What to work on: Your copy should hold exactly the lines from the one containing "The height and" through the last line of the entries, and no pictures.

Material to process:
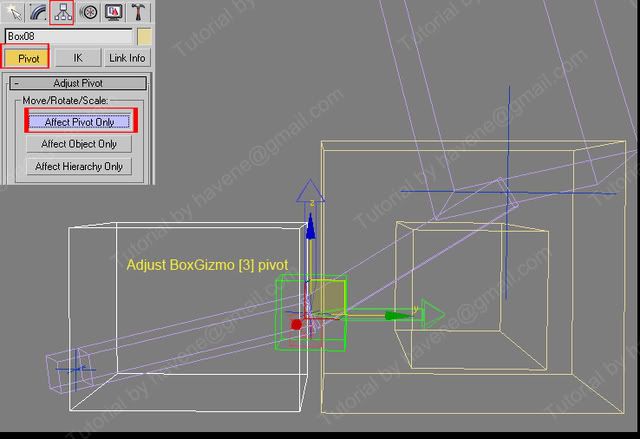The width and height of the screenshot is (640, 439).
Task: Switch to the Hierarchy panel icon
Action: (63, 12)
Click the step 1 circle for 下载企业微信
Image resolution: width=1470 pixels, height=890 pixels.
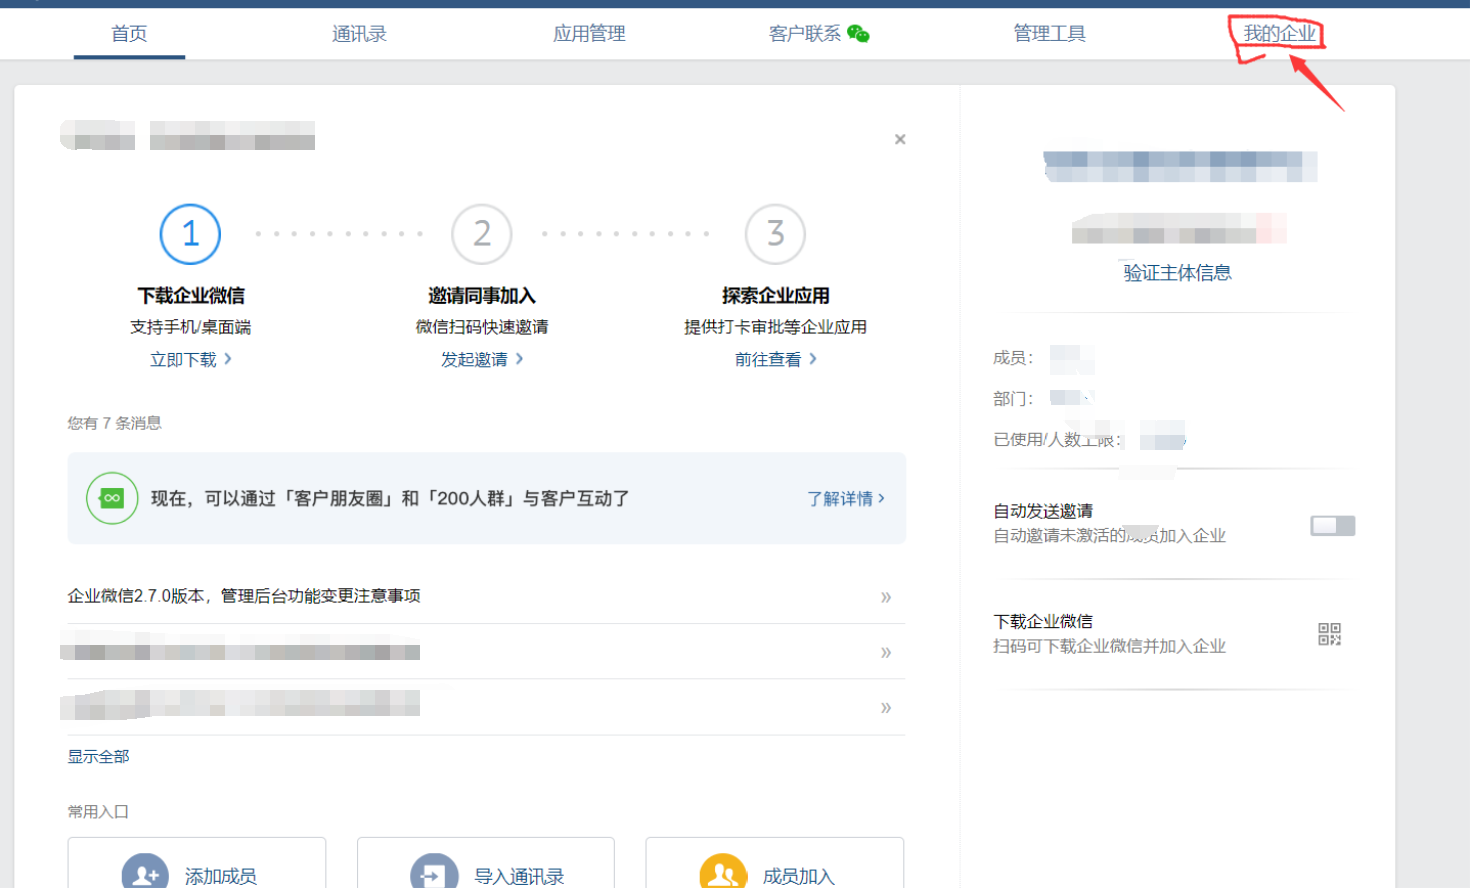[x=190, y=234]
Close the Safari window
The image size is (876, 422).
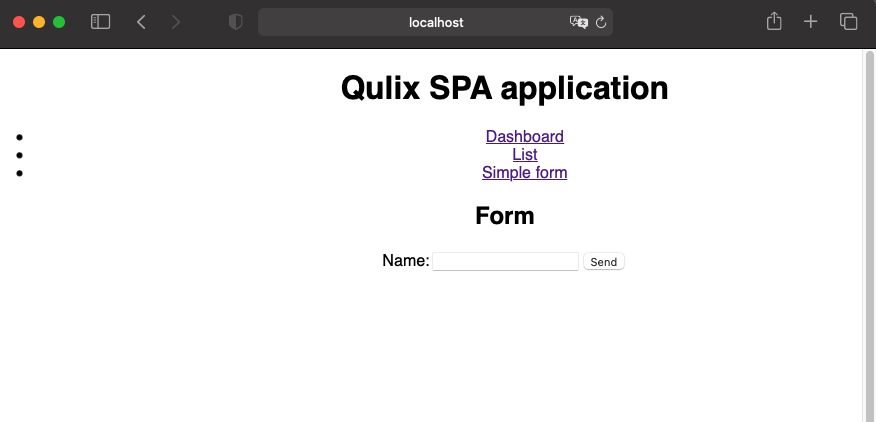pos(19,22)
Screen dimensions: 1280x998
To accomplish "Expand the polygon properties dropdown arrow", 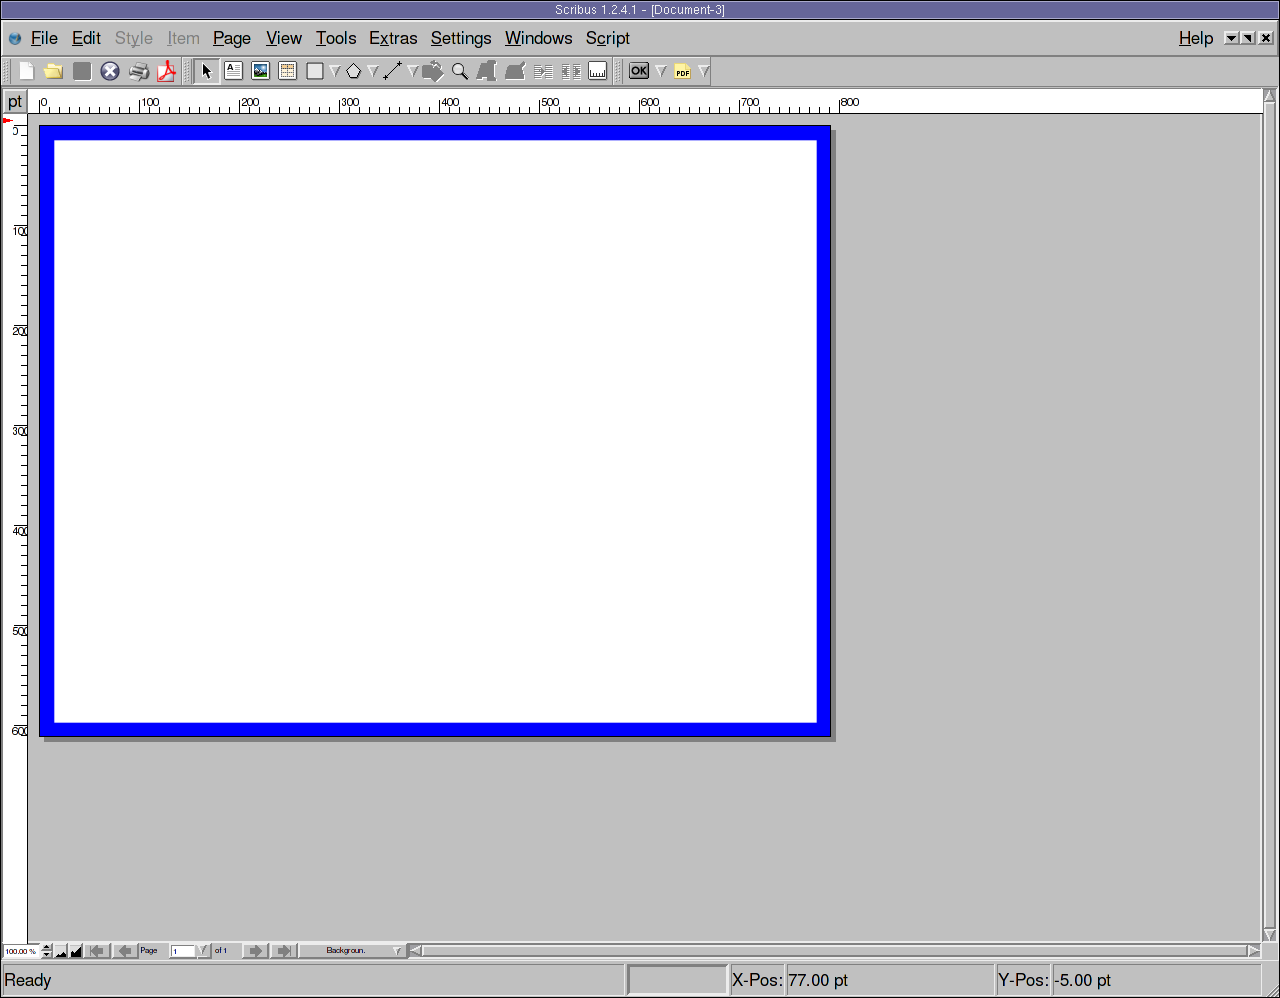I will [x=373, y=71].
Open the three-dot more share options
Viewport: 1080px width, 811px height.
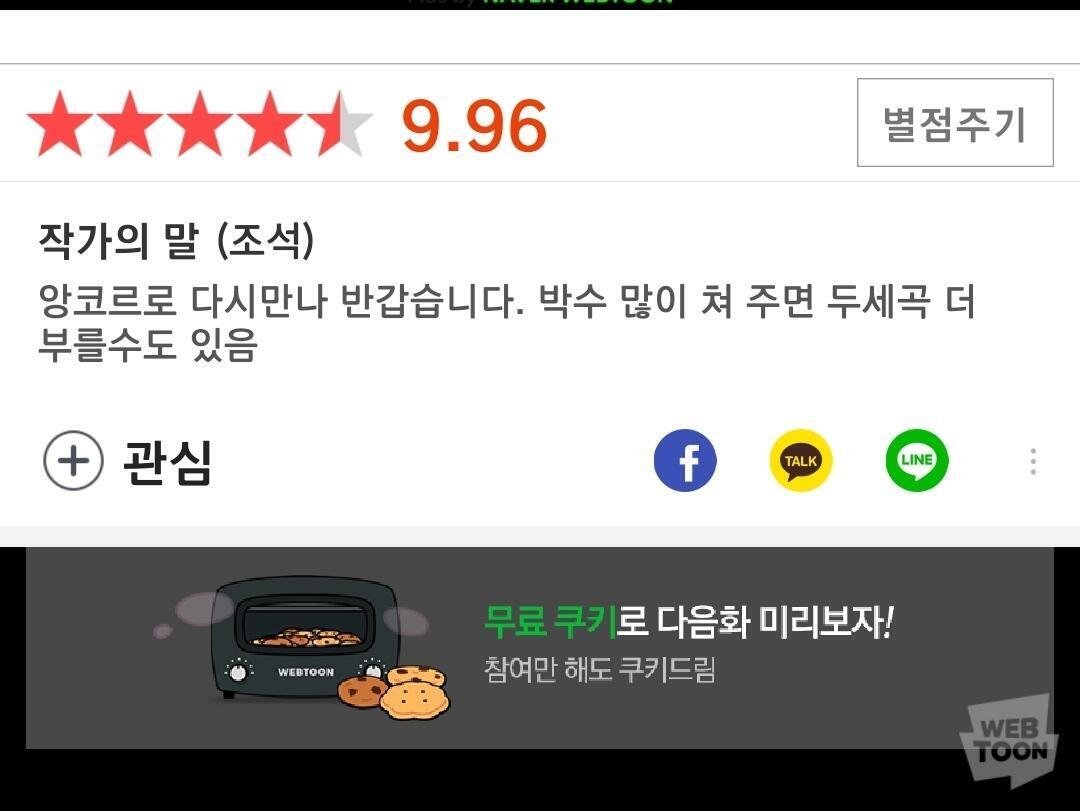(x=1033, y=461)
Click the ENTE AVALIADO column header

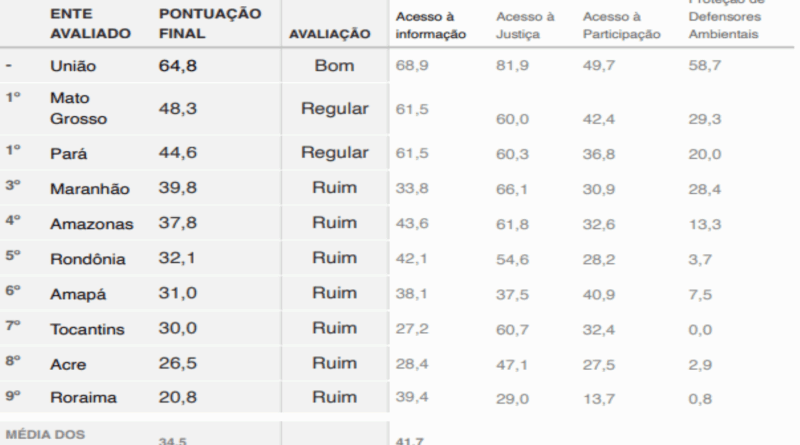90,24
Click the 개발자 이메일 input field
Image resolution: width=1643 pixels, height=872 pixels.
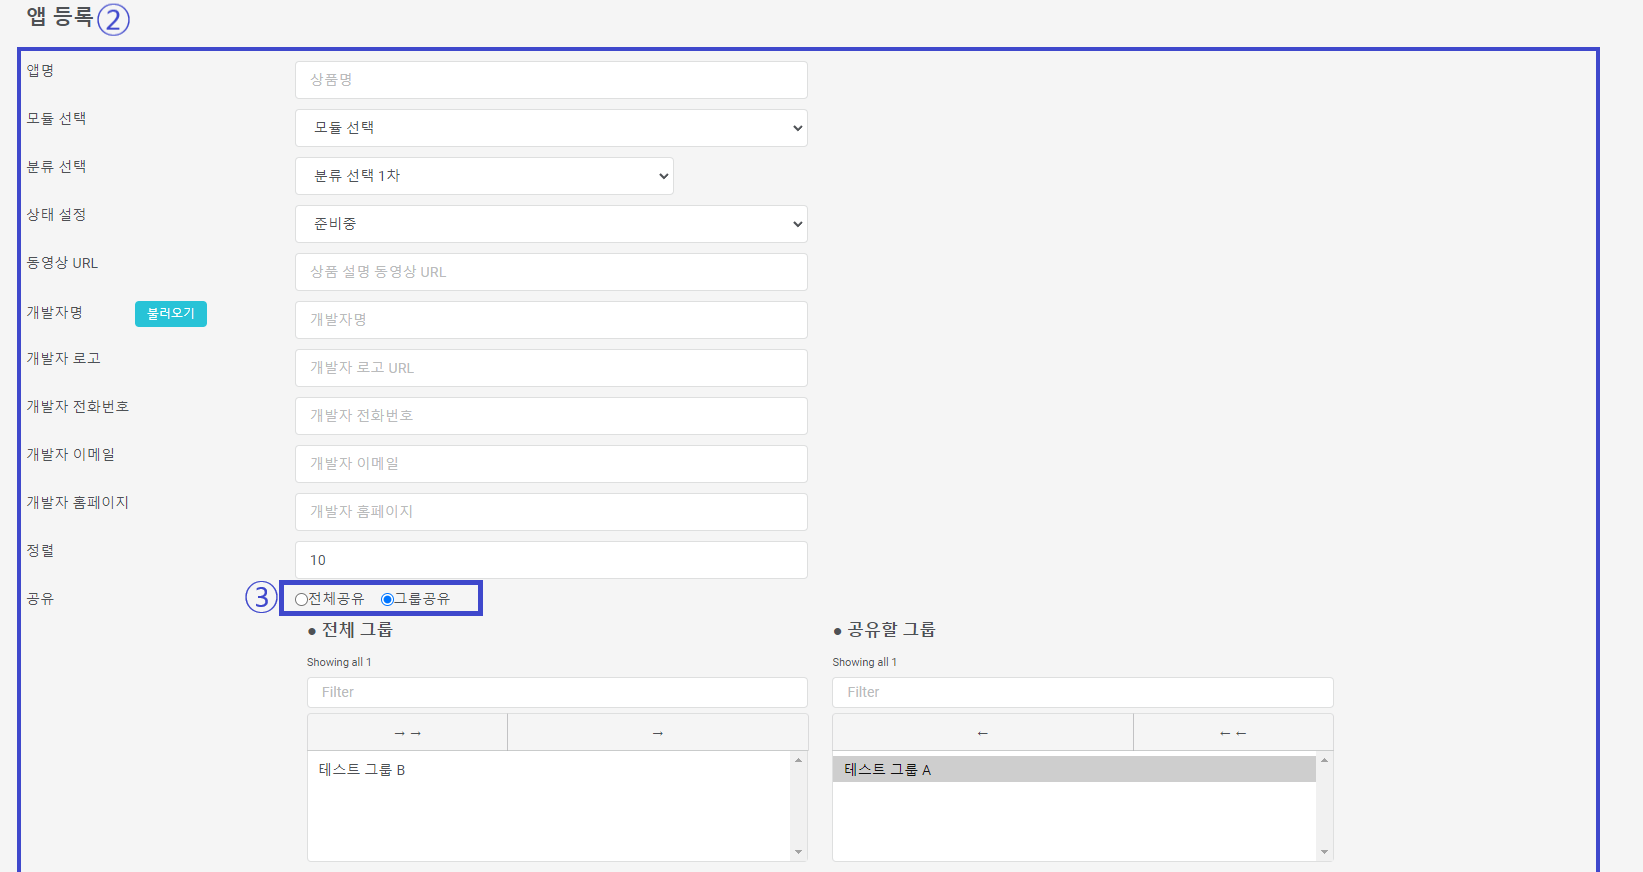point(551,464)
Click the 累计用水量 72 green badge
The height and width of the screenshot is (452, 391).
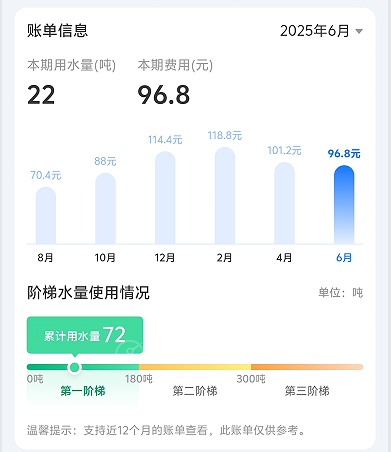pyautogui.click(x=85, y=335)
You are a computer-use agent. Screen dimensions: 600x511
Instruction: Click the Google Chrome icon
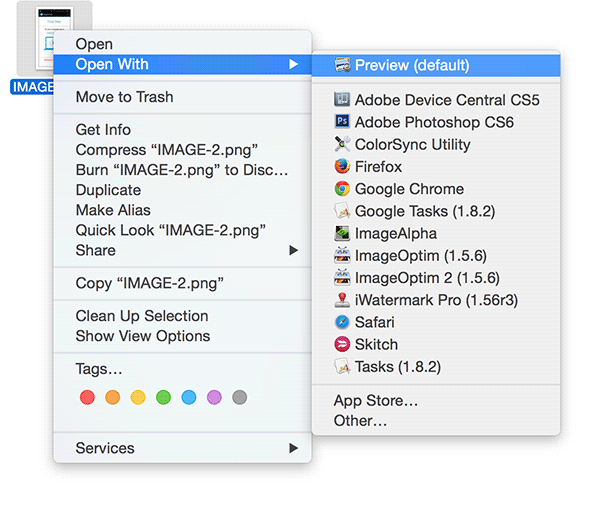coord(342,189)
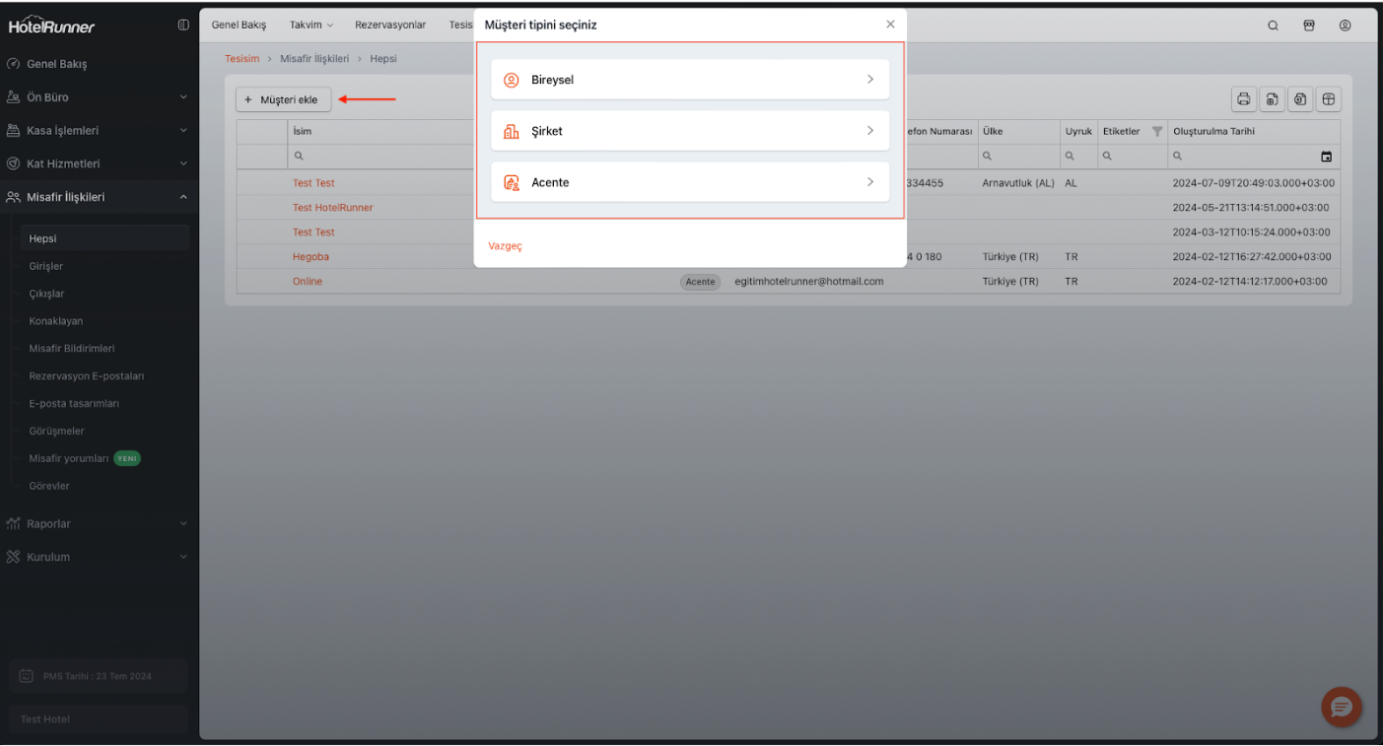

Result for this exercise:
The height and width of the screenshot is (452, 391).
pyautogui.click(x=85, y=335)
You are a computer-use agent. Screen dimensions: 600x511
Instruction: Click the Google Chrome icon
coord(342,189)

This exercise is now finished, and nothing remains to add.